Reference itself is very, very important, but learning how to distill it into your own concepts is far more useful than copying it directly.

Learning production-level digital painting/2D rendering techniques: If your primary goal is to be working in 3D, there are pretty good odds you’ll never need to refine a sketch or thumbnail into a production level piece of artwork. It takes years to learn how to paint light and shadow, render form, and surface detail at a professional level.

Don’t expect to learn how to paint like Dave Rapoza, and then pursue your 3D career. It takes years and years to get to that level, and many people never make it to that level. Unless concept-art is what you want to be doing professionally, you’re better off focusing on the things that will truly help you achieve your personal goals. You never want to spread yourself too thin at the risk of losing your focus!

What About Anatomy?

Engraving depicting frontal and posterior anatomy of a human
 belterz / Getty Images

This is a tricky one to answer because we can’t in good conscience recommend ​against learning how to draw human anatomy.

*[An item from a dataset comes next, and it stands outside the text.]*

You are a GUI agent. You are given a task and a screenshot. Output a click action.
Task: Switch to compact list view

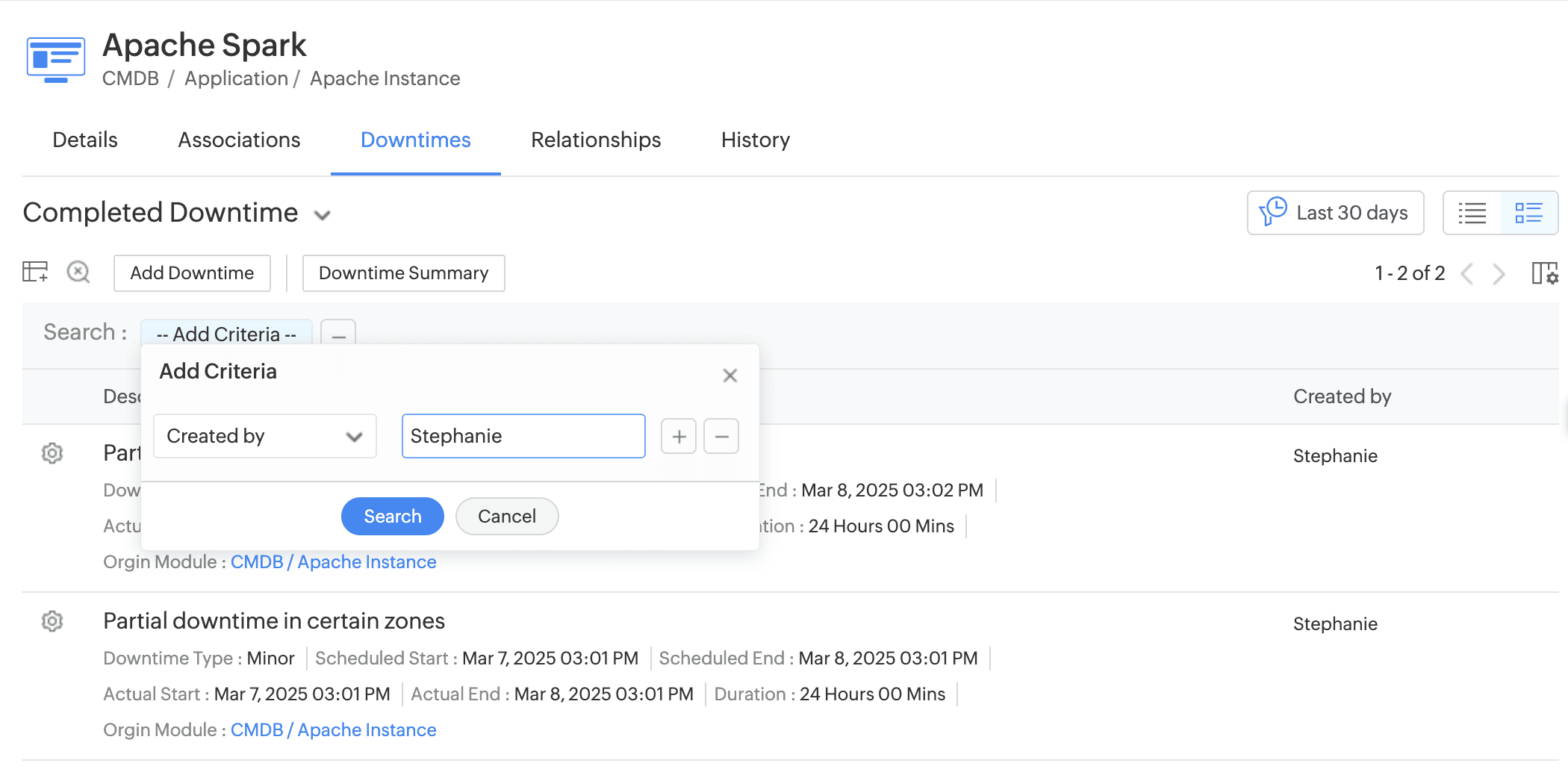(x=1472, y=214)
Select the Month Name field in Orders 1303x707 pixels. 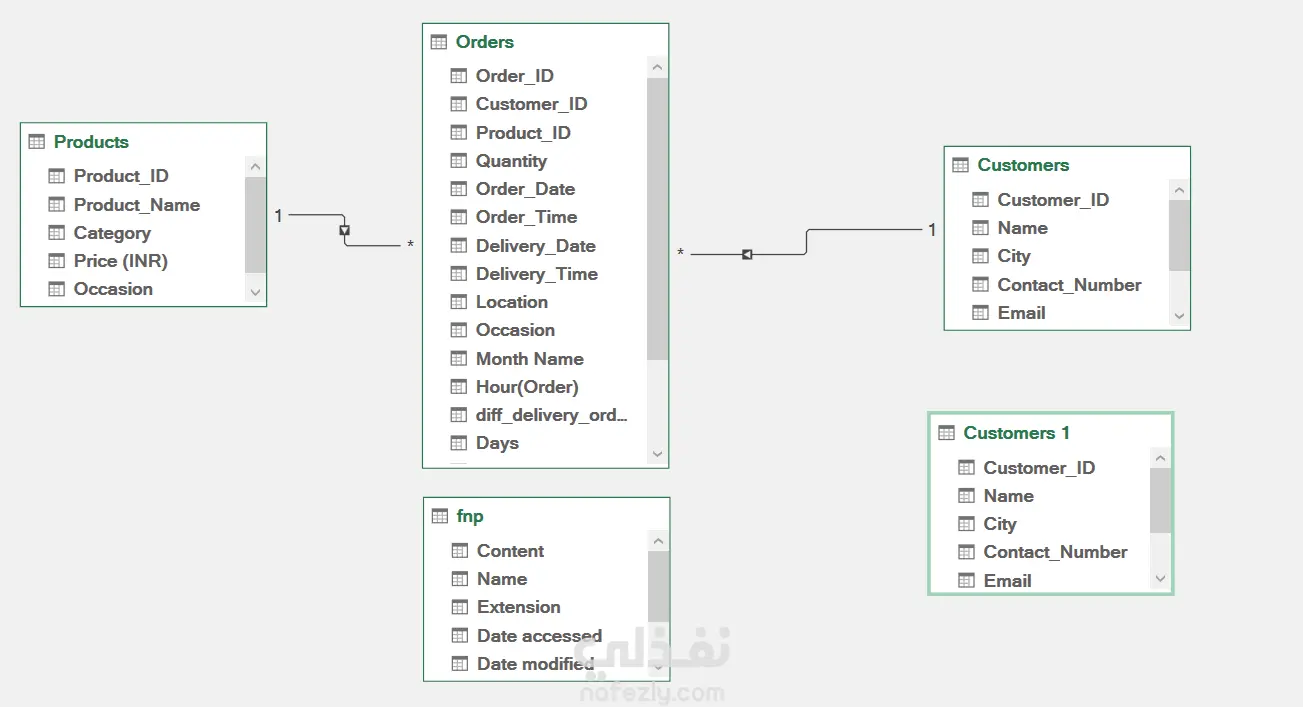click(536, 359)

If you plan on being a character artist, you’ll need to learn anatomy somehow, and this is a valid way to do it.

But having said that—wouldn’t it be more beneficial to learn anatomy directly in Zbrush, Mudbox, or Sculptris?

Muscle memory plays a huge role in art, and even though there’s definitely some overlap between drawing on paper and sculpting digitally, one would never say they were identical. Why spend hundreds of hours mastering the art of figure drawing when you could spend the time honing your sculpting abilities?

Again, we don’t want to argue strictly against learning anatomy by drawing, but the fact is, sketching in ZBrush has gotten to the point where it’s not really much slower than sketching on paper, and we think that’s something worth considering. You can still study the old masters like Loomis, Bammes, or Bridgman, but why not do it in 3D?